The focus of a partial CCI is to obtain available information and to prepare a report to the court concerning issue identified by the judge, factors affecting the children’s needs and best interest, and recommendations concerning custody and visitation.
The parents are required to come to the courthouse and meet with a the CCI investigator. The investigator will collect information from the parents, teachers, doctors, dentist, church groups, friends and extended family. The investigator may also request to speak with the children if they are old enough. It takes approximately 60 days to complete the partial CCI. A $500 deposit is required, and the total estimated cost is $1000-3000.
25. What is the Difference Between a Partial Child Custody Investigation and a Child Custody Investigation?
The focus of a full Child Custody Investigation (CCI) is the same as the partial CCI, to obtain available information and to prepare a report to the court concerning issue identified by the judge, factors affecting the children’s needs and best interest, and recommendations concerning custody and visitation. The difference is however, that in a full CCI, a home visit is made by the investigator to both parent’s homes, and that the court can request more than 3 issues for investigation. A full CCI takes approximately 90 days to complete, and a $1000 deposit is required. The total estimate cost is $1500-3000.
26. What is an Emergency Investigation?
An Emergency Investigation (EI) is an expedited risk assessment performed by the court appointed investigators ordered by the court. The focus of the EI is imminent danger or risk to a spouse and/or children.
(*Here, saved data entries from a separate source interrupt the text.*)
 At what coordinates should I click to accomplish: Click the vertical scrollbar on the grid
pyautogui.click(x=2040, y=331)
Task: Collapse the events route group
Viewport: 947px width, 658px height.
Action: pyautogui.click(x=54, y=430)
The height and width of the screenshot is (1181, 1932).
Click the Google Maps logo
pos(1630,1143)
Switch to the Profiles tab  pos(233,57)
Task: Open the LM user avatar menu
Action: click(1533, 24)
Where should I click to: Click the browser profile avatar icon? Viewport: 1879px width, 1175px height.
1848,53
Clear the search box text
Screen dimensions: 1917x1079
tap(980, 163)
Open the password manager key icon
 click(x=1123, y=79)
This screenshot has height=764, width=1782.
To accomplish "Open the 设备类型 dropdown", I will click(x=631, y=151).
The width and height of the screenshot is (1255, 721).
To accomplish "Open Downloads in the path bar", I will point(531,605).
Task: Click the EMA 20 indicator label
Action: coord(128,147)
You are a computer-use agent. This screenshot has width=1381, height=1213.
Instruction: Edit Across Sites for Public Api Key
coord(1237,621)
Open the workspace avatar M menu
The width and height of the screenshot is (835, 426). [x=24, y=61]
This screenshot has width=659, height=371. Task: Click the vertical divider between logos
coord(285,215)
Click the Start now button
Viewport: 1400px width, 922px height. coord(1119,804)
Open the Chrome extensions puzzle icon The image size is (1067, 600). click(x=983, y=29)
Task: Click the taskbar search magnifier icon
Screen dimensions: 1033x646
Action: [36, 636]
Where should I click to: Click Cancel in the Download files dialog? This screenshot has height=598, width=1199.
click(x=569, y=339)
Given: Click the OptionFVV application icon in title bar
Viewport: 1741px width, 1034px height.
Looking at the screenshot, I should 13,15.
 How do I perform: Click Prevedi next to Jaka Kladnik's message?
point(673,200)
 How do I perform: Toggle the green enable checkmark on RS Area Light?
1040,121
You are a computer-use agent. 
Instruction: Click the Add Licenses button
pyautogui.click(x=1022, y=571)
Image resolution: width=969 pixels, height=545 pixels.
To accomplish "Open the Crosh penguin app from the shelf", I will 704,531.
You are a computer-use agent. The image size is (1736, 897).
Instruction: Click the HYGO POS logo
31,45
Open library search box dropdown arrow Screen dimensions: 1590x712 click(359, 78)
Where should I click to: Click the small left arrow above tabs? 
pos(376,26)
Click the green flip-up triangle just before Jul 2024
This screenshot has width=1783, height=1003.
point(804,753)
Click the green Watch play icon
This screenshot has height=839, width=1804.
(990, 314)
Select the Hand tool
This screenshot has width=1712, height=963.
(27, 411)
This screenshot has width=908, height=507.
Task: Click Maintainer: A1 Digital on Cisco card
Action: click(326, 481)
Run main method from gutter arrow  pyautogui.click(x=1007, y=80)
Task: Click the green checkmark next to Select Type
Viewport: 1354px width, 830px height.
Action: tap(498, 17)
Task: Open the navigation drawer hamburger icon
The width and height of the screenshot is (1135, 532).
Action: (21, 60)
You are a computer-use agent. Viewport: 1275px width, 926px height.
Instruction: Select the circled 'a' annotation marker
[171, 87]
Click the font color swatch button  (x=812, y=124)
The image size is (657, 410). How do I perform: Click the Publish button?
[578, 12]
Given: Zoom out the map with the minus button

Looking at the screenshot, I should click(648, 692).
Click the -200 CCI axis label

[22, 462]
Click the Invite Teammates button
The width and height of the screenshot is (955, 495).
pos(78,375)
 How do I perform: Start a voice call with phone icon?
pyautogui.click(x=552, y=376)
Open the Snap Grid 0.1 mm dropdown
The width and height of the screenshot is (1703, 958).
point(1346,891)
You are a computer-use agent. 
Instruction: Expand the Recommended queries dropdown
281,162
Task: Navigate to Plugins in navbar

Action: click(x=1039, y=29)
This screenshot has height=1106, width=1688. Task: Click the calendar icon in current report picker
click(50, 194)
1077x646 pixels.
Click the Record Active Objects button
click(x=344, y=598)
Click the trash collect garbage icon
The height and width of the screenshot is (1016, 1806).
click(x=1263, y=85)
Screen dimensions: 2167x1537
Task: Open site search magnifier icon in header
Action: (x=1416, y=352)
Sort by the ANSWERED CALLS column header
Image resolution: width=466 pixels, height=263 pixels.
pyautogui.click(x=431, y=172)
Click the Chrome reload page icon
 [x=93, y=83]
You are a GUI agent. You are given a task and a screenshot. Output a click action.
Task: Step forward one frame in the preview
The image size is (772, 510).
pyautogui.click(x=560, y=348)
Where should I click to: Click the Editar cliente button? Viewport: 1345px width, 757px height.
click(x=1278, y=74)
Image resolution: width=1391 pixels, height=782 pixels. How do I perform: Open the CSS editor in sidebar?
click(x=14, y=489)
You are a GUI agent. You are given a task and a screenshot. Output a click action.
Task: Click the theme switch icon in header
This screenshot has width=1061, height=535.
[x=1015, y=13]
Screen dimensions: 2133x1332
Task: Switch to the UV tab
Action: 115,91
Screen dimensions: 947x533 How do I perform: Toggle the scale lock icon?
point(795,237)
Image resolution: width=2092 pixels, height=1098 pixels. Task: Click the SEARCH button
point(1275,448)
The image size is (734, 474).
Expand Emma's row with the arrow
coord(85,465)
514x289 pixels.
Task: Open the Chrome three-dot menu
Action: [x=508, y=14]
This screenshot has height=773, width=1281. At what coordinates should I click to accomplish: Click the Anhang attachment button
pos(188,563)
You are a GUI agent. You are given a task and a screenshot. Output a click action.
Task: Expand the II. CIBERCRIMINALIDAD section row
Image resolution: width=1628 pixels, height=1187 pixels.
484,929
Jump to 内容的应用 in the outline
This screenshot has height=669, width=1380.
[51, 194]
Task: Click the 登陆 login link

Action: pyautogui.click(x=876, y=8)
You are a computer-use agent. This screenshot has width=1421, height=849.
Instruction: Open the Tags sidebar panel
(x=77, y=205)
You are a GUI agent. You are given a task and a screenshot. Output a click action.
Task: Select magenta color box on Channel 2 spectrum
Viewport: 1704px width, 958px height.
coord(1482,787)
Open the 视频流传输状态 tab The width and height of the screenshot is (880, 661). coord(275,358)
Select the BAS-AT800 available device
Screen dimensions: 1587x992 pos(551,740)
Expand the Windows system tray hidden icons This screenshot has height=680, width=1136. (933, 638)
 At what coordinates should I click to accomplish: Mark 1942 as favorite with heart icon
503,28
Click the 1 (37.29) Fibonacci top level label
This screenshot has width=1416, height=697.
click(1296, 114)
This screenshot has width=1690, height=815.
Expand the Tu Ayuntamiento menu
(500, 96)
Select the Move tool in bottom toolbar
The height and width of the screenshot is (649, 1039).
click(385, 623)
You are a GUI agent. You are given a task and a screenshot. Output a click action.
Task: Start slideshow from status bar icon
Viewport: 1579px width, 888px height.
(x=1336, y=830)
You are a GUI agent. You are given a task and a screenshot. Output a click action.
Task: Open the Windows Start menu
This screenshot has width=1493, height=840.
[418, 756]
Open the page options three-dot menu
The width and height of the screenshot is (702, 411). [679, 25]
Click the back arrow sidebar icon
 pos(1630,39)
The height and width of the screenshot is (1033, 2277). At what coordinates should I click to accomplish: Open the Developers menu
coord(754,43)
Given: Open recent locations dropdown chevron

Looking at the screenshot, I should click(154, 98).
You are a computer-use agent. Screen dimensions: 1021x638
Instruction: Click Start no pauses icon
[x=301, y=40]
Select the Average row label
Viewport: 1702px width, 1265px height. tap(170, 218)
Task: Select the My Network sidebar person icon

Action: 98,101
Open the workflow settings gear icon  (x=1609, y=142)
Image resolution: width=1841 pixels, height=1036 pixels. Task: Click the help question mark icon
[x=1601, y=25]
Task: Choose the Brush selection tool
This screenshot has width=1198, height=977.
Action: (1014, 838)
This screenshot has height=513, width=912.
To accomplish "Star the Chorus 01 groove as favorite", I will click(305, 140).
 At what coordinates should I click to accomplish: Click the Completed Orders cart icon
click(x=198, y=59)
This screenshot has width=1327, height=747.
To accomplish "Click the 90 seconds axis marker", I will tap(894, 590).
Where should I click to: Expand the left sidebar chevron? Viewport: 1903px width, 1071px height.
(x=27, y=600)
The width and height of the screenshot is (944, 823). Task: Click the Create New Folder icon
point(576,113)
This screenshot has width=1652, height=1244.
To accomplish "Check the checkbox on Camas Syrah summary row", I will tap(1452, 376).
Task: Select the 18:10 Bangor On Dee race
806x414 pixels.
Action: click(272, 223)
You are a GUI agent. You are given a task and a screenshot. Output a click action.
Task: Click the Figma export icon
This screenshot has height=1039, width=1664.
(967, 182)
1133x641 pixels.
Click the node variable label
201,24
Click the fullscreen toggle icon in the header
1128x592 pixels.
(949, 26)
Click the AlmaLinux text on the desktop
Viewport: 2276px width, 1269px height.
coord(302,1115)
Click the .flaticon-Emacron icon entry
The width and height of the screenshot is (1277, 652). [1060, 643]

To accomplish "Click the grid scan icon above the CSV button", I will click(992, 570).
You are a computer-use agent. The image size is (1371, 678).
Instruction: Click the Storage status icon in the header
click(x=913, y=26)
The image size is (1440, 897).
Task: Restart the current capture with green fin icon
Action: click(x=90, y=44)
Danger or risks can include, but are not limited to, alcohol or drug abuse, domestic violence, child abuse, child concealment, terrorist threats, stalking/harassment, emotional stability, criminal history and parental alienation.
Within 3-5 days of the court’s order for an EI, the investigator will make recommendations to the court for temporary orders regarding the issues identified by the court. There is no fee for this investigation.
27. What is Custody 730 Evaluation?
A custody 730 evaluation is very similar to a full Child Custody Investigation in that the custody evaluator speaks with the parties, the children, third parties, including teachers, doctors, neighbors and others, and is licensed to perform psychological testing on the parties. The evaluator will also make at least 1 home visit to each parent’s home and will, among other things, observe the interaction between the parent and child and others who may live in the home. Unlike the court mediators or investigators, a 730 evaluator does not have access to “RAP sheets” or other law enforcement records, unless the parties provide copies to the evaluator of any police reports they may have.
A 730 evaluation can take several months to complete, and the cost can range from $7500 to $15,000 or more depending on the complexity of the case and the issues. When the testing, analysis of the results and the interview process is complete, the evaluator prepares a report, usually several pages long, and submits his or her recommendations to the court. The parties can either agree on all or some of the recommendations, or they have a full hearing on the 730 process and outcome. The evaluator can be subpoenaed to court to testify and is subject to cross examination. After the hearing is completed, the judge will make an order regarding custody and visitation that is in the best interest of the child based on the evidence and testimony presented by all witnesses in court.